Claims denials in the first quarter following the transition to the ICD-10 coding system last October 1 were below historical baselines, the federal agency recently announced.

CMS Acting Administrator Andy Slavitt wrote in an article “Lessons Learned: Reflections on CMS and the Successful Implementation of ICD-10,” presented a chart (see below) showing that claims rejection and denial rates in October – December 2015 quarter were lower than historical rates.

Out of an average of 4.6 million claims submitted per day, only 1.9% were rejected in Q4 2015, slightly under the 2.0% historical baseline. Total ICD-10 claims rejections in the last three months of 2015 were 0.07% of submitted claims, well under the 0.17% expected by CMS.

The CMS data is the latest to show that the ICD-10 transition has been smoother than some healthcare professionals had expected. There are a number of possible reasons for this, including a one-year claims denial amnesty for submissions containing non-specific medical codes.

In his CMS blog post, Slavitt credits the successful implementation of ICD-10 on a number of strategic actions taken by the agency, including:

Focusing on the customer. Slavitt said CMS made a point of “listening and learning about the issues small physician practices were facing” in converting to ICD-10. This led to CMS offering numerous educational and training resources, as well as comprehensive external testing of Medicare claims.

Heavy use of metrics. Slavitt writes, “It’s not glamorous, but daily spreadsheets and scorecards keep complex implementations on track. Once we hit October 1, there were critical metrics to track. … Rather than waiting for the phone to ring, the CMS team created a scorecard and heat map to locate and track issues as they occurred.”

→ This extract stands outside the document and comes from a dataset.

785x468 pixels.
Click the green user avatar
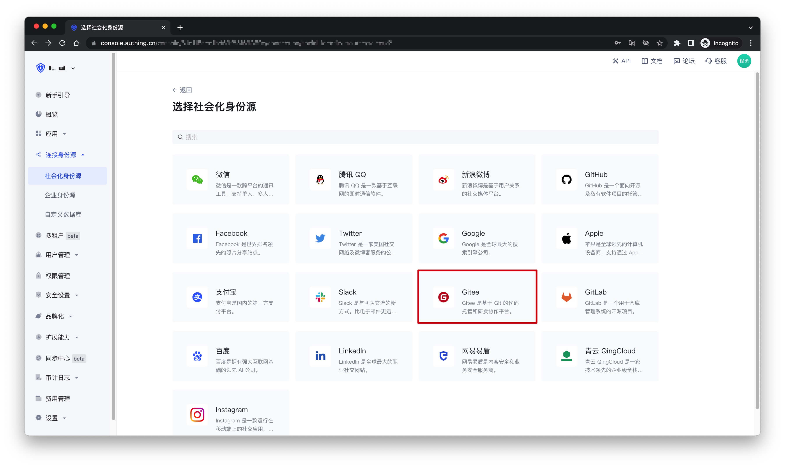[744, 61]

Working with stakeholders. CMS overcame resistance from healthcare associations to last year’s ICD-10 transition by soliciting input and collaboration. Slavitt writes, “Because we listened to and collaborated with our partners, we were able to address concerns and multiply our ability to get resources to physicians. Several physician groups went from being very concerned about our approach to leading the charge on implementation.”

Demonstrating accountability. CMS gave hospitals and private practices a place to take their questions and concerns about ICD-10, naming an ICD-10 ombudsman and committing to a three-business-day turnaround on queries from providers.

It’s probably not a coincidence that CMS’s strategy for the ICD-10 transition contains elements considered crucial to providers navigating the transition to value-based care – a customer focus, collaboration, accountability, and use of analytics to measure progress and improve quality.